Your work features a lot of natural forms and organic shapes. What interests you about those, and what do you hope to convey about them when translating them into paint?
Every time I look at a thick forest, I think about the process by which a single small seed grows entangled into such a complex shape. It feels so similar to the way I and the people around me live: plants have ever-changing shapes; overcome the wind and rain with their bodies; are happy when they meet the sun, blooming beautiful flowers. I also think about how much of a battle the roots go through to soak up nutrients from the ground. Plants mirror so much about human life. I want to put the passion and joy of such life on the canvas with my free brush strokes, and make the viewer think about lives—long and short, weak and tough—and the vitality of plants.
Which piece of art has had the most profound impact on you?
The more I work, the more I feel attracted to classical paintings. I want to see Hieronymus Bosch’s masterpiece The Garden of Earthly Delights in person. It seems that sincerity can be conveyed even after thousands of years—it’s good to have no pretence. And I love Francisco Goya’s The Third of May 1808.
“Plants mirror so much about human life. I want to put the passion and joy of such life on the canvas”
What are you reading at the moment?
Gu Byeong-mo’s Bruised Fruit. I usually read Korean modern novelists, stories of the naked world, which are told by writers of the same age as me, or from the same environment as mine, such as Koo Byung-mo, Kim Um-ji and Kim Soo-young. It is good to be able to fully feel the subtle expressions of Korean words. I don’t like translated works very much, but Kōbō Abe’s The Woman in the Dunes and Virginia Woolf’s A Room of One’s Own are some of my favourite works from outside South Korea.
Where do you feel most at home, and why?
My own home in Seoul. The emotions I feel at home become the root of my work, and whenever I felt it was hard to live as normal, as others live, the cathartic escape I found seemed to be in painting. I eat three meals a day, take care of my children, fight with my husband, and make sure my parents have the right balance of meat and vegetables on the table.

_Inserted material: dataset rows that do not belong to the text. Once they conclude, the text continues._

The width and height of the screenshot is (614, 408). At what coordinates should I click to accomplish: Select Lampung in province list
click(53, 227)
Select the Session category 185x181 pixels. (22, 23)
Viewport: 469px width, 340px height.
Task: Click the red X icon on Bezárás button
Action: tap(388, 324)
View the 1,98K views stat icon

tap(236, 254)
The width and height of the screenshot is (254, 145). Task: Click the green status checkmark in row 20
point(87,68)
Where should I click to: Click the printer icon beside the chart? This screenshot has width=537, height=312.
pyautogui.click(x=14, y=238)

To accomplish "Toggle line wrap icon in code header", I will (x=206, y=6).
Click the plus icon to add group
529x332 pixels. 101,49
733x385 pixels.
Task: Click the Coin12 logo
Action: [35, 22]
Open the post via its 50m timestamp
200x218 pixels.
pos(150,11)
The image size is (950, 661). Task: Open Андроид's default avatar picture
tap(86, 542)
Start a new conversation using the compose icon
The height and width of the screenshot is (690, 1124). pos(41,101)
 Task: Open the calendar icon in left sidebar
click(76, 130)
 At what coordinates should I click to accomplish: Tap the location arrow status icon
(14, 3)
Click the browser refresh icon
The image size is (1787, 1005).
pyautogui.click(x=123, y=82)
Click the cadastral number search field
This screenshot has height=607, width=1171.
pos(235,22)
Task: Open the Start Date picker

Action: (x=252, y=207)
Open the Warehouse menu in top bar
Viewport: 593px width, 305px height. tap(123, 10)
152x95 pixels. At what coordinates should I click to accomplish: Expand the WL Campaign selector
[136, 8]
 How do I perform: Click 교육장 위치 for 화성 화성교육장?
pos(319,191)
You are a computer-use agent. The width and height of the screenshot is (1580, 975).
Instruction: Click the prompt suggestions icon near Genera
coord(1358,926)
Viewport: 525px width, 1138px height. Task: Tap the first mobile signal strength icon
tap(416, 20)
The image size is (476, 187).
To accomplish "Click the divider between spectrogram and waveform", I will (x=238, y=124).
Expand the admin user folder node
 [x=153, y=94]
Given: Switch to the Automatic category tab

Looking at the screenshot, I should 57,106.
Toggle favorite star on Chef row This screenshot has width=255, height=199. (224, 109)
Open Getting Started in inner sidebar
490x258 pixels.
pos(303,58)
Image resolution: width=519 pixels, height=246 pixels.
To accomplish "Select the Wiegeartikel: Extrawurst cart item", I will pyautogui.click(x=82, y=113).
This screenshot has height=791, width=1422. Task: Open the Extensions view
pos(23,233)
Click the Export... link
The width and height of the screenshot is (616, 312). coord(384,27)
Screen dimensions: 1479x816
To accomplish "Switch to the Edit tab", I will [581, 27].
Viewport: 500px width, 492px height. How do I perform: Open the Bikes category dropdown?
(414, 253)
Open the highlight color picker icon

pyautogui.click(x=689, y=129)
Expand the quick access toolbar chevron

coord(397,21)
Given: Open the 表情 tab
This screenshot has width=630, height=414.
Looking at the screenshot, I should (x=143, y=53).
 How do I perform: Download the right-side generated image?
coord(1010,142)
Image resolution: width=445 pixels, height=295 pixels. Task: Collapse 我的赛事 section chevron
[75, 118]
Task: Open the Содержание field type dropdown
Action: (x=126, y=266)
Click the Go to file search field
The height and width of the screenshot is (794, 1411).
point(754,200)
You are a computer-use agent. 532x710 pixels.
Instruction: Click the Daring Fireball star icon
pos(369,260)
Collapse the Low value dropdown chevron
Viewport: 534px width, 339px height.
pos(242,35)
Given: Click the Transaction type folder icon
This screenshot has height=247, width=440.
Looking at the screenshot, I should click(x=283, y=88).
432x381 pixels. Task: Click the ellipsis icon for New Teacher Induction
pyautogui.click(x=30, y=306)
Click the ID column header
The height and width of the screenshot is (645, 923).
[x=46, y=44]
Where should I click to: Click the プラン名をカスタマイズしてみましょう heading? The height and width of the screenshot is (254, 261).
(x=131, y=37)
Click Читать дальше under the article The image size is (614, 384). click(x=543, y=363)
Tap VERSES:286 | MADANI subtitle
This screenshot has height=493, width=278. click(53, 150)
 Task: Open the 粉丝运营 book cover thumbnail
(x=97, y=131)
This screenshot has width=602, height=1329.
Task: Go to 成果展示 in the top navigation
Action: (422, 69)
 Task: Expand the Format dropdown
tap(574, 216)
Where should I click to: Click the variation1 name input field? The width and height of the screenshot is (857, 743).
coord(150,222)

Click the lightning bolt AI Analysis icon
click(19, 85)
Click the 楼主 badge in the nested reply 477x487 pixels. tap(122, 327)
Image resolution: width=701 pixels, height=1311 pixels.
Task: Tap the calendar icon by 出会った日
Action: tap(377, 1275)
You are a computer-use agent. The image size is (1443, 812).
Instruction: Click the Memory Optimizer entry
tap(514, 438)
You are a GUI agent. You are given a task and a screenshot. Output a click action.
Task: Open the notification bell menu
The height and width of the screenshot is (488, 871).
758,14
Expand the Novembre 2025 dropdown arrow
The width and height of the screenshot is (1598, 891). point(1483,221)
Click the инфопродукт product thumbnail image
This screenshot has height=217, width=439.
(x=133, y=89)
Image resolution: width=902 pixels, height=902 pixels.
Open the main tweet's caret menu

It seems that the home contains all the basic and natural things that make up life.
Home is also the place where many people naturally meet their death. I started drawing plants while watching my grandmother’s death, and it was so natural to say “Rest in peace” when her life was over and she was laid in a coffin. My work starts in the family, and I hope that ultimately these personal feelings are the most common emotions in the paintings.